Archimedean lattices emerge in template-directed eutectic solidification.

Abstract

Template-directed assembly has been shown to yield a broad diversity of highly ordered mesostructures, which in a few cases exhibit symmetries not present in the native material. However, this technique has not yet been applied to eutectic materials, which underpin many modern technologies ranging from high-performance turbine blades to solder alloys. Here we use directional solidification of a simple AgCl-KCl lamellar eutectic material within a pillar template to show that interactions of the material with the template lead to the emergence of a set of microstructures that are distinct from the eutectic's native lamellar structure and the template's hexagonal lattice structure. By modifying the solidification rate of this material-template system, trefoil, quatrefoil, cinquefoil and hexafoil mesostructures with submicrometre-size features are realized.
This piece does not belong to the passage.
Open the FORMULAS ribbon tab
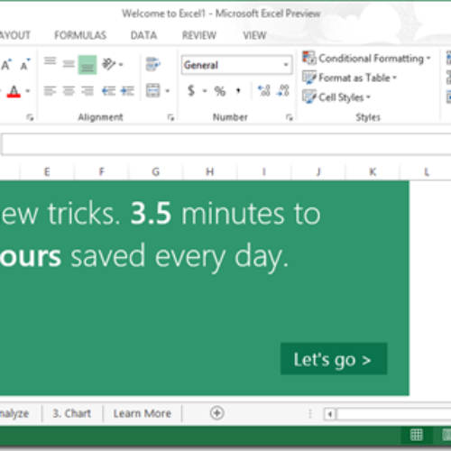The height and width of the screenshot is (451, 451). click(x=80, y=35)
Phase-field simulations suggest that these mesostructures appear owing to constraints imposed on diffusion by the hexagonally arrayed pillar template. We note that the trefoil and hexafoil patterns resemble Archimedean honeycomb and square-hexagonal-dodecagonal lattices, respectively. We also find that by using monolayer colloidal crystals as templates, a variety of eutectic mesostructures including trefoil and hexafoil are observed, the former resembling the Archimedean kagome lattice. Potential emerging applications for the structures provided by templated eutectics include non-reciprocal metasurfaces, magnetic spin-ice systems, and micro- and nano-lattices with enhanced mechanical properties.